Text provided
Content starts
The two guys seated next to me were returning to Seoul from a business trip and when they saw me looking over my welcome packet they asked a bunch of questions and gave me some tips about the city and told me that everyone would be really helpful and friendly. We chatted about the weather and they made sure I knew it’d be cold soon and did I bring a coat. Before we landed just after 6pm they even checked that I was all set with transportation from the airport and wouldn’t be wandering aimlessly. I’m telling you, either I earned some good karma of late or there was something in the water yesterday because people were being totally nice. For a frazzled first time flier I can’t tell you how much I appreciated all the help.
Content ends
Provided material
Content starts
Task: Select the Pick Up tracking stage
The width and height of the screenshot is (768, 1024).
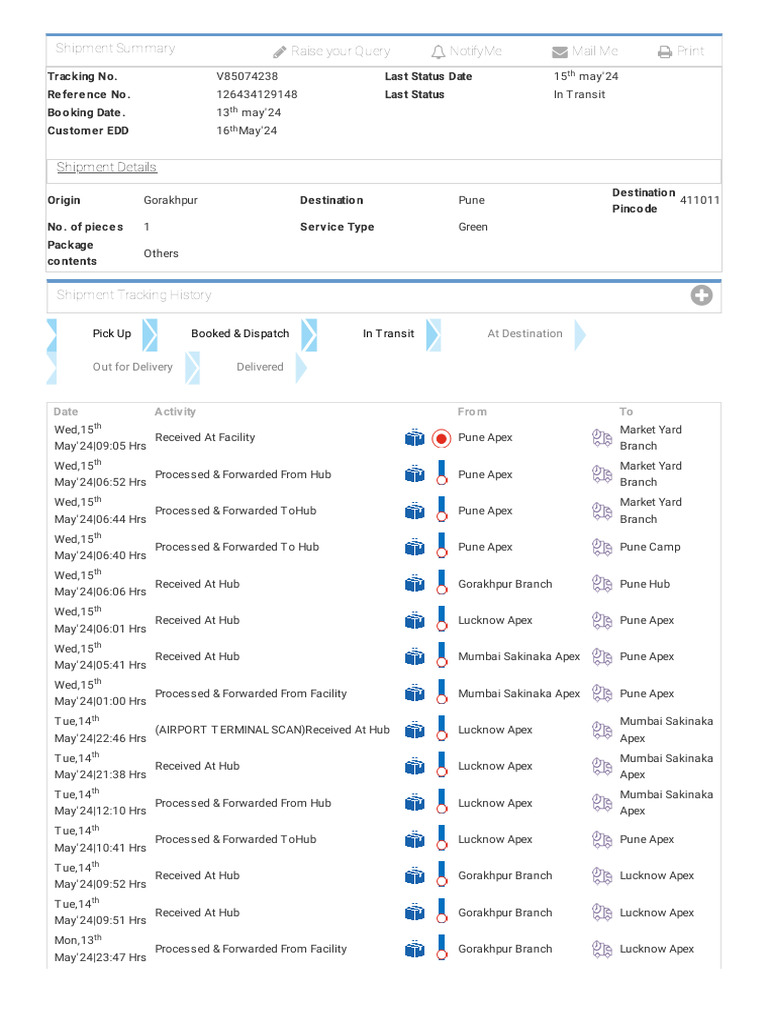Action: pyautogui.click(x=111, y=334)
Content ends
Content starts
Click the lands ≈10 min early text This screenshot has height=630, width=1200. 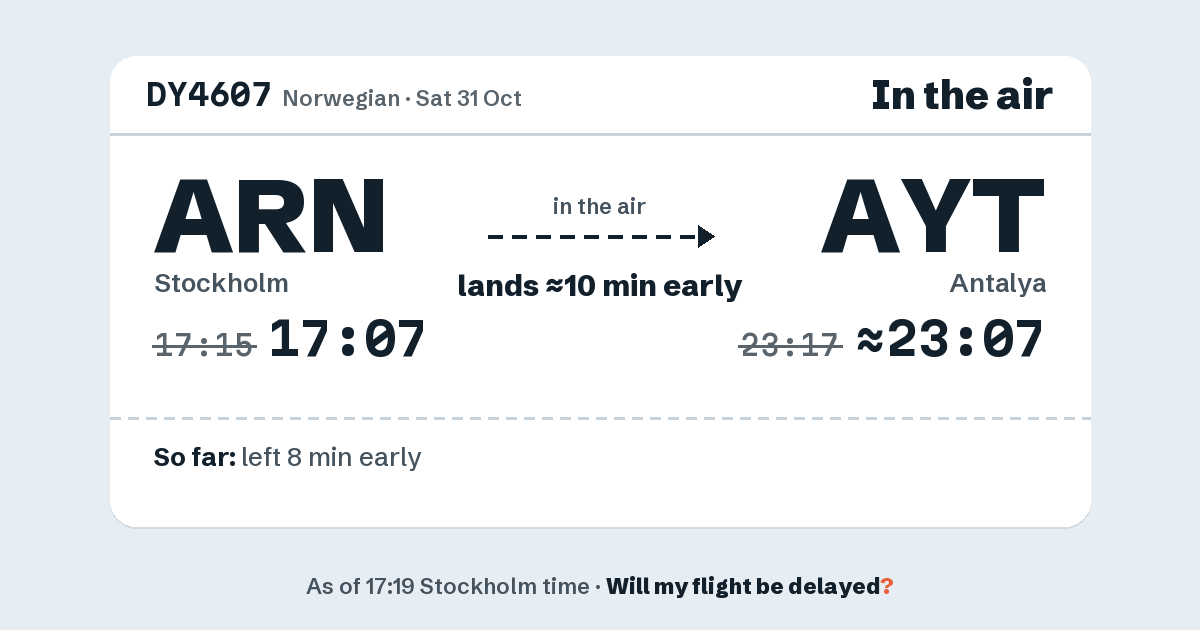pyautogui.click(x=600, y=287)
Content ends
Task statement
Continue the account of the first flight to Seoul from the point where it ends.

Response to the task
Phase Three went relatively smoothly as well. After getting through the immigration line I scooped up my luggage, internally wept with joy that it hadn’t gotten lost, and headed through customs and out to the bus stops. Luckily the stop I needed was right in front of me because carrying a heavy backpack, a laptop/miscellaneous items bag, two suitcases, and a coat was awkward as hell. My suitcases kept toppling over but the bus to City Air Terminal in Seoul arrived quickly. I bought a ticket for ₩15,000 won (just under $15) and hopped on board.
At this point the exhaustion started catching up with me (I only slept a little on the way to Incheon and had basically been awake since 10am Thursday) and I nodded off a few times during the drive. It was under an hour to CAT and then on to Phase Four upon arrival.
From CAT I took a taxi to the hotel that I’m staying at for the duration of training. I shared it with another CDI trainee and a friend of a fellow trainee who was meeting her. At the hotel I checked in, lugged my stuff to my room, called my recruiter to say I’d made it, emailed home, took a shower, and collapsed. I was so tired and so gross from all that traveling. I slept for about 10 hours and I think I may have avoided the dreaded jet lag. The lack of sleep meant I slept beautifully last night and I drank so much water and orange juice between Boston and Incheon that I feel pretty okay now.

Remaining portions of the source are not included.